Linchamentos virtuais: o que motiva os atos e a gravidade desse comportamento na sociedade atual
Enviada em 15/12/2020
Ao terem seus telefones hackeados e seus dados pessoais roubados e expostos nas redes, os personagens principais da série mexicana “Control Z” sofrem agressões físicas, verbais e psicológicas dos outros alunos da escola a qual fazem parte. Hodiernamente, a realidade da sociedade atual não se distancia da retratada na ficção, já que inúmeras pessoas são atacadas por suas publicações na internet, podendo gerar graves consequências para a saúde do indivíduo. Com isso, cabe uma análise dos atos de linchamento virtual, tendo-se em vista o uso da internet e a violência nela propagada.
Em primeiro lugar, é importante pensar sobre o emprego da internet. De acordo com o sociólogo Zigmunt Bauman, as redes sociais são muito úteis e oferecem muitos serviços prazerosos, mas são uma armadilha. Nesse contexto, é possível refletir a respeito de até que ponto elas podem ser benéficas, uma vez que, como não há fronteiras no mundo virtual, qualquer pessoa pode expor a sua opinião sobre qualquer tema, identificando-se ou não. Assim, abre-se margem para a conversão de uma simples opinião em ataques ofensivos e ameaças brutais no que concerne a vida particular da vítima, as quais se configuram como crime, segundo a Constituição Federal de 1988.
Convém destacar, em segundo plano, a hostilidade presenciada no ciberespaço. Segundo o filósofo Jean Paul Sartre, a violência, seja qual for a maneira como ela se manifesta, é sempre uma derrota. Sob esse viés, o corpo social contemporâneo fracassa diariamente, em virtude das constantes agressões virtuais. Desse modo, seja quando restrito ao ambiente cibernético, seja quando é propagado para fora das telas, o discurso de ódio viola a Declaração Universal dos Direitos Humanos, na medida em que prejudica a saúde da vítima e pertuba o bem-estar social, abrindo margem para o ocorrência de perigosos distúrbios psicológicos e psiquiátricos, como ansiedade e depressão.
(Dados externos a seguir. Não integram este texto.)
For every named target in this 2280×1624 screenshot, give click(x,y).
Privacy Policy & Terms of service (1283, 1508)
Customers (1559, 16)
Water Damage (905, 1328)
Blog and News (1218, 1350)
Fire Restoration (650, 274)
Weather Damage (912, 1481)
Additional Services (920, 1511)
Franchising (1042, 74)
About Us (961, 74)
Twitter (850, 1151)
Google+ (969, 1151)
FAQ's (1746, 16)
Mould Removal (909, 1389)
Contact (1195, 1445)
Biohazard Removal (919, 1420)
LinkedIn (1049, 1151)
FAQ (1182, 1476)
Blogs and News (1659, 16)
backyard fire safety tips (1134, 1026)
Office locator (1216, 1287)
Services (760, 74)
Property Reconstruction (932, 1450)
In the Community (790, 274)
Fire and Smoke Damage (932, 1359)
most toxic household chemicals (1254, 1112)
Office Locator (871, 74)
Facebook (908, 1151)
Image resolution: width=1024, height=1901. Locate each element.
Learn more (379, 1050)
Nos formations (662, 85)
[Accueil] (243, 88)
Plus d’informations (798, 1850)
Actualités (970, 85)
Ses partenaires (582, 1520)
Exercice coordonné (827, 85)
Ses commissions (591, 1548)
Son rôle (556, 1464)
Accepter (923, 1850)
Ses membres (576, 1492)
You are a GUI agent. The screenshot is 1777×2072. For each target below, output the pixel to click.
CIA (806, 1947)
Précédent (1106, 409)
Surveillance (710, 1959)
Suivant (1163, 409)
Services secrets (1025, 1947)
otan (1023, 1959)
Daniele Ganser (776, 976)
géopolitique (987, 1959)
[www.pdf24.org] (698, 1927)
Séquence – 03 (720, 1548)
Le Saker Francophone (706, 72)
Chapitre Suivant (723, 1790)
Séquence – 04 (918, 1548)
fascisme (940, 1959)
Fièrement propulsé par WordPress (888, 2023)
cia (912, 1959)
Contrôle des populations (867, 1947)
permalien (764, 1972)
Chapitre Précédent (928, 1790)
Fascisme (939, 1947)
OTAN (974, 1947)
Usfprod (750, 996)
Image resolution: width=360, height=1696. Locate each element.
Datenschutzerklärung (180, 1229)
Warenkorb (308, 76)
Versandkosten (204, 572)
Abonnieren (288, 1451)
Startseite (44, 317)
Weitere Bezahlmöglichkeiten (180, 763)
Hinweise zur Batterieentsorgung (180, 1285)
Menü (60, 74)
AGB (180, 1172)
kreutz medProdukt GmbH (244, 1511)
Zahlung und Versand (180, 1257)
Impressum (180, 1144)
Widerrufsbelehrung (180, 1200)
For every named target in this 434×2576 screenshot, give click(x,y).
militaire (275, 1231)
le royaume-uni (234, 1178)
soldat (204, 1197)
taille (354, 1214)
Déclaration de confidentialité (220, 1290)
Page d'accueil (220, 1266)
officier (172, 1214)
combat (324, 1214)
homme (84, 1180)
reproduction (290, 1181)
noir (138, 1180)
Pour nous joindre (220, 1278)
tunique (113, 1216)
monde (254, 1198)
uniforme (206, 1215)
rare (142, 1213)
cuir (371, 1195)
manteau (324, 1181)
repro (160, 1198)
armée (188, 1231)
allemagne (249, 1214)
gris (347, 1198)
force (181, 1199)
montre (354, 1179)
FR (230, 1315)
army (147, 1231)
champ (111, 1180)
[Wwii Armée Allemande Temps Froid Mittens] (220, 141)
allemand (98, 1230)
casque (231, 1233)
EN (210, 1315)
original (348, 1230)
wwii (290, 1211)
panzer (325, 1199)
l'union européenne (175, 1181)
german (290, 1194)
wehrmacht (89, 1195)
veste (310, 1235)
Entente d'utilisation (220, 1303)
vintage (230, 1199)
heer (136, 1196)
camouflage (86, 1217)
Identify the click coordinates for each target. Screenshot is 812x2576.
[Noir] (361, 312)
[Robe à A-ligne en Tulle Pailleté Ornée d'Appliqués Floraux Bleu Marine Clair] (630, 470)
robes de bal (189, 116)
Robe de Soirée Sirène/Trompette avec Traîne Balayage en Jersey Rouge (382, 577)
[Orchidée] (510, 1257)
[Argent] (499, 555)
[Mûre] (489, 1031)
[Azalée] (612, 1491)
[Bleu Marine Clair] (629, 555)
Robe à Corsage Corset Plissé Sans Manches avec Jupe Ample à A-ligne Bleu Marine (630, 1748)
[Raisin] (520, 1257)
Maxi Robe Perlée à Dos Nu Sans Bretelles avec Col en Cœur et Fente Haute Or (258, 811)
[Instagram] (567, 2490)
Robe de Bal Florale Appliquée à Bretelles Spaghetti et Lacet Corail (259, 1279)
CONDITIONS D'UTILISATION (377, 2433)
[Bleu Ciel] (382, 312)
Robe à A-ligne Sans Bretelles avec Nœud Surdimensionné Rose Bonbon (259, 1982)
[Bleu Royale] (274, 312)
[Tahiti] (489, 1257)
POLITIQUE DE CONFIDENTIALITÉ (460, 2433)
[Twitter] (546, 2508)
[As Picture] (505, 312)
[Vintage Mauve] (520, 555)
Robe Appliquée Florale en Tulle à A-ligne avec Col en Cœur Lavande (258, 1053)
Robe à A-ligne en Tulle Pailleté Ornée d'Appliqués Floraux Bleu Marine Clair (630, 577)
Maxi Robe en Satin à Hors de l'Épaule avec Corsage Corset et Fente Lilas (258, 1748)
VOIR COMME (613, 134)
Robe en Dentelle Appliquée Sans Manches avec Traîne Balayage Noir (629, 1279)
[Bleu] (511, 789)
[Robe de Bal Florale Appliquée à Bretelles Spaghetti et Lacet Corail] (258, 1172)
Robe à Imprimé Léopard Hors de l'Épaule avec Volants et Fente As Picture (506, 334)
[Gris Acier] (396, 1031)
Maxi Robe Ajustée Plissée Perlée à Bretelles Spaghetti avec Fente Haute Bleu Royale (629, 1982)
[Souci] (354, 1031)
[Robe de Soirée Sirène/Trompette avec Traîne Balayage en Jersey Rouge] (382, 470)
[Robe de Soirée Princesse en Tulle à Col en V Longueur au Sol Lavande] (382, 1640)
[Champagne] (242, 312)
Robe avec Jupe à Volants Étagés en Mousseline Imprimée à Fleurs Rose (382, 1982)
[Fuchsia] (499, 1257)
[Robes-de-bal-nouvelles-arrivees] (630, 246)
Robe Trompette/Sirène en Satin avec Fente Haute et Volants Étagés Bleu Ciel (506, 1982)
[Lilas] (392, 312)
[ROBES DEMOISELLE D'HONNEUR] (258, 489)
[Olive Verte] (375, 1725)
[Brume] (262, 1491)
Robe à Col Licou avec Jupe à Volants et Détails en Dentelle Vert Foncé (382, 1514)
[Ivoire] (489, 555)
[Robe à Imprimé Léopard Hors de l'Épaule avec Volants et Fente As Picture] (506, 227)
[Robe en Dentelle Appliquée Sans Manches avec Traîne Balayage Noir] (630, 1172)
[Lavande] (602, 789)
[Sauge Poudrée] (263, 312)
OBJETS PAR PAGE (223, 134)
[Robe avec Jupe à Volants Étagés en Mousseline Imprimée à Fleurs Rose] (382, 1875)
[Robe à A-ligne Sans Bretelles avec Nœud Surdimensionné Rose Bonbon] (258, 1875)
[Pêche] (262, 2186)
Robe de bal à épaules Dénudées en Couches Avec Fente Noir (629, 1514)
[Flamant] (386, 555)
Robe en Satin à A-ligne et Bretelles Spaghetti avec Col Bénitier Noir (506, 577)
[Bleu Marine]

Diante dos fatos supracitos, fica evidente a necessidade de mudanças. É preciso, portanto, que o Ministério da Saúde aliado ao da Tecnologia, advirtam a sociedade sobre os entraves oriundos dos linchamentos virtuais, com o intuito de mitigar esse comportamento, através da criação de uma consiciência coletiva. Isso pode ser feito por meio do desenvolvimento de política públicas que elaborem palestras e divulguem propagandas sobre os imapactos desses atos na saúde dos indivíduos e também, sobre as punições previstas na Lei para os agressores. Somente assim, findar-se-á a realidade vivenviada pelos protagonista de “Control Z”.